If temporary employment is involved and, before an INS petition may be
processed, Department of Labor clearance is usually required. This is called
either Labor Certification or Labor Condition Application depending on the
classification. This labor clearance may require an employer to demonstrate that
there are no U.S. workers available and willing to do the job.
In the case of some H-1B applications, it is not necessary to demonstrate
that qualified U.S. workers are unavailable, although the employer must attest
that the alien will be paid at least the going rate for the job, that he or she
is fully qualified, that the hiring is not related to a strike or lockout, that
other employees are advised of the hiring and so on. However, employers who have
an H-1B workforce which is above certain limits must follow a much stricter set
of rules including ensuring that qualified U.S. workers are not available. These
employers who are called H-1B-dependent employers, are also subject to severe
penalties if they fail to follow the rules.

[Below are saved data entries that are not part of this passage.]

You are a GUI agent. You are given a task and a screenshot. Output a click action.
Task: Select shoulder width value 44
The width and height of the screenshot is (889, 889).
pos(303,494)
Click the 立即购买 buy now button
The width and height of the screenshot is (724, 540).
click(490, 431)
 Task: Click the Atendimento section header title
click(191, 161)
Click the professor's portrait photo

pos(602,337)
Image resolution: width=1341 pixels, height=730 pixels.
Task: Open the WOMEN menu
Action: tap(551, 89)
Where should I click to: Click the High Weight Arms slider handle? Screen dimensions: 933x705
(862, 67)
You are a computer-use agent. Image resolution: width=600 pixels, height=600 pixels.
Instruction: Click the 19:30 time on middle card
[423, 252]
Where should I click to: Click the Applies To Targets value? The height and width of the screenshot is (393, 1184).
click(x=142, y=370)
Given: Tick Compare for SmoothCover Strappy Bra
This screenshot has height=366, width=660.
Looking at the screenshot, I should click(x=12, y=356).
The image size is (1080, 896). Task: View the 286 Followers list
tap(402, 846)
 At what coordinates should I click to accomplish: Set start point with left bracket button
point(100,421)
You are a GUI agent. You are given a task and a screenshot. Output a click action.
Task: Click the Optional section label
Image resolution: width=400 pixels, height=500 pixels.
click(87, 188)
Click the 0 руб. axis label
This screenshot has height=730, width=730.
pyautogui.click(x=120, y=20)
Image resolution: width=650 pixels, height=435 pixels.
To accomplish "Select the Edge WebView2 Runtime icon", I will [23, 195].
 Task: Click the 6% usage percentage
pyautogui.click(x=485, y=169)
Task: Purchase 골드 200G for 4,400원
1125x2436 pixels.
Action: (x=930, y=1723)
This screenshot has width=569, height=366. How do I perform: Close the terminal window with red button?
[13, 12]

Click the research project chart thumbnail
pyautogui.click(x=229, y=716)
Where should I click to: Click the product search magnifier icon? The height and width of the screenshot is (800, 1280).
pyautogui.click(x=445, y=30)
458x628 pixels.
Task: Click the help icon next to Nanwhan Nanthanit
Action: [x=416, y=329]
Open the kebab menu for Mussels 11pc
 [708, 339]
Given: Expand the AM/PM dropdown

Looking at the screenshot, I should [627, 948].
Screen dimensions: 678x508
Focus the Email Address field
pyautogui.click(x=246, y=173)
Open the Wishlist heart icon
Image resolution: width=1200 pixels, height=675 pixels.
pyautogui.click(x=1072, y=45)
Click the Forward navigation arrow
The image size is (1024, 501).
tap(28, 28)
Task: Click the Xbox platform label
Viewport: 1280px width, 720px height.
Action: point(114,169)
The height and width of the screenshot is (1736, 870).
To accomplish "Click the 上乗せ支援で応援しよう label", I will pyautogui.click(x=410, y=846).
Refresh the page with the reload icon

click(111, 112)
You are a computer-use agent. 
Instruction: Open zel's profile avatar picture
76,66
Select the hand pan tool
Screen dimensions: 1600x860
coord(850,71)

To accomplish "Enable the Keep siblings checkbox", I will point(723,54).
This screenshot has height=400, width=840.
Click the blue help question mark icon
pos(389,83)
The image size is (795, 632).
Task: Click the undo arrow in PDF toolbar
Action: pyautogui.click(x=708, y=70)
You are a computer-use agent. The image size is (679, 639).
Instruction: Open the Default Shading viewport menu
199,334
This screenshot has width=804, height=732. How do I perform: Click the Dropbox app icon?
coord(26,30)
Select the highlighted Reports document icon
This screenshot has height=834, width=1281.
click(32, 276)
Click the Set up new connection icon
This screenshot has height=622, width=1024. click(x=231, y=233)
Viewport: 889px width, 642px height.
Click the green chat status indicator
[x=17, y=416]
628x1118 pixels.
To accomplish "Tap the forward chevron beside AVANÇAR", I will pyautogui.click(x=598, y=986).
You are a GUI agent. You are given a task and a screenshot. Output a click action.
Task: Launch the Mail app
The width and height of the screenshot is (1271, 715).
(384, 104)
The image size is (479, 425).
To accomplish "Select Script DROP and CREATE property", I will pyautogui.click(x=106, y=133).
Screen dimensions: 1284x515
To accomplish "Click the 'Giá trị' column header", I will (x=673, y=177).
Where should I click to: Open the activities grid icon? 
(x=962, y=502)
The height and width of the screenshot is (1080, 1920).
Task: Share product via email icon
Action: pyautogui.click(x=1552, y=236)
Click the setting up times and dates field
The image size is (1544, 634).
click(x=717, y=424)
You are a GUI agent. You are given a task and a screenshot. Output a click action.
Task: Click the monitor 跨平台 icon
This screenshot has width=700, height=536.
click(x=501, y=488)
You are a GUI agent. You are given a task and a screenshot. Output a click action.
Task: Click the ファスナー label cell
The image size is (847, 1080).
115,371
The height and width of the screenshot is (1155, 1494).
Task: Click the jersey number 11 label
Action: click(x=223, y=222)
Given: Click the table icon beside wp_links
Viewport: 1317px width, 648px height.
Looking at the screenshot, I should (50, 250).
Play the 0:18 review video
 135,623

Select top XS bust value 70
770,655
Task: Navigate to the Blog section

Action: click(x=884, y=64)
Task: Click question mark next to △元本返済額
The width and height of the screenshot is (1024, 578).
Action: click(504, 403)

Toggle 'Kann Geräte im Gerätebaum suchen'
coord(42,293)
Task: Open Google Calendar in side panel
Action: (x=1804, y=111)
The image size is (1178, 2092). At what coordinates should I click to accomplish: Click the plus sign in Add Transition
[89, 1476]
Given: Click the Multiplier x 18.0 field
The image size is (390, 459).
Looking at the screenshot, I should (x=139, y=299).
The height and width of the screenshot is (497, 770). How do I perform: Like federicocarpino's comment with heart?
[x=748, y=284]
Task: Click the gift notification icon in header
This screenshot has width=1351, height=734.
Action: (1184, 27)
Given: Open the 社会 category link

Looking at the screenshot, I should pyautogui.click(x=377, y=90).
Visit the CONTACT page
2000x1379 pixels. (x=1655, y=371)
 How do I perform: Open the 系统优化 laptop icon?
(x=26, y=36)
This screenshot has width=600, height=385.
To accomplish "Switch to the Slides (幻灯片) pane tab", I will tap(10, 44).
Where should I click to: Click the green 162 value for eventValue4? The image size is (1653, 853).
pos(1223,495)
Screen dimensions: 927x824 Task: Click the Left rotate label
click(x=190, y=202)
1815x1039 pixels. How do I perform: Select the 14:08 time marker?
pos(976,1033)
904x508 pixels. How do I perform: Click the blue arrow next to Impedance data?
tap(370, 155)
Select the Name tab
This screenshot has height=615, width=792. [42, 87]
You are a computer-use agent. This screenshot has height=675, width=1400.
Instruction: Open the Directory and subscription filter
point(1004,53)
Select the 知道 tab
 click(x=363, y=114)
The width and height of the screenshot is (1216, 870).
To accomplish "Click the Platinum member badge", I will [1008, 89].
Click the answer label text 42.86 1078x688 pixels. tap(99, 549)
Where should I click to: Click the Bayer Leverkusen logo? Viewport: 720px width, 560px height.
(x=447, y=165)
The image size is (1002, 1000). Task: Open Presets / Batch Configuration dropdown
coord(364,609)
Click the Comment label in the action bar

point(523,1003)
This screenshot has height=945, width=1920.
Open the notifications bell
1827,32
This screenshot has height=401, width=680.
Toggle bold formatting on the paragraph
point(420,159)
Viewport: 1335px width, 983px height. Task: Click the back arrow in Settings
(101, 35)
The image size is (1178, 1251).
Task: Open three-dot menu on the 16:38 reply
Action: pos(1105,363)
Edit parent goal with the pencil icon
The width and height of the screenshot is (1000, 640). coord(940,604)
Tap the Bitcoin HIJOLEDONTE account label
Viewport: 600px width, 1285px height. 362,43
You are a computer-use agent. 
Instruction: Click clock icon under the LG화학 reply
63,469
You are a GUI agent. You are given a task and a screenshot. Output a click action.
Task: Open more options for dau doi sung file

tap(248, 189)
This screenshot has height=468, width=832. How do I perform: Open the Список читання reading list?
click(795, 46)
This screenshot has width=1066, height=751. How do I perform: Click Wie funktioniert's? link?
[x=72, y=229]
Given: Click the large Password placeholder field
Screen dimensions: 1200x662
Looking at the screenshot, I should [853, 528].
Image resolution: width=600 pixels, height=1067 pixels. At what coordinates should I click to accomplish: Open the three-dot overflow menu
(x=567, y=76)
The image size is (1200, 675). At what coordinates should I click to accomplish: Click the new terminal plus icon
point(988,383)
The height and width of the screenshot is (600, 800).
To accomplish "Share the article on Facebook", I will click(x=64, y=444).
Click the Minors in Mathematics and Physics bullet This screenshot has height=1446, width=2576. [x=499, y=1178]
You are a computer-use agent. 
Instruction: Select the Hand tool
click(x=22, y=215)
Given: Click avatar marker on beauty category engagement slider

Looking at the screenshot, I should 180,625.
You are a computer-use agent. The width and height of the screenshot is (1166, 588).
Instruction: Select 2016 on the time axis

The Immigration and Naturalization Service or INS requires the filing of an
application or petition in many cases such as for those wishing to work, marry,
attend university or college, vacation, work for a foreign government or obtain
asylum or refugee status. The INS role is to ensure that an intended
nonimmigrant is qualified for entry. In some cases application is made at the
U.S. Port of Entry while in other cases it is filed at an INS office in the U.S.
or at a consulate abroad.
Although the INS petition is filed in the United States, notice of approval
is usually sent to the U.S. Department of State's Embassy or Consulate in the
alien's home country where an interview may take place and a visa is issued. The
final step is to take the visa to a U.S. Port of Entry where the alien will
examined and may be admitted for a specific period of time and given status in a
pre-determined classification.
If an alien is in the United States in some legal status, processing may be
carried out without leaving the country.
After receiving permission to enter on a temporary basis, an alien must
always remain "In Status." A nonimmigrant must not stay beyond the end of the
approved period of stay without getting an extension or obtaining status in
another classification. Nonimmigrants, like immigrants should learn and follow
the rules for maintaining status in their specific classification.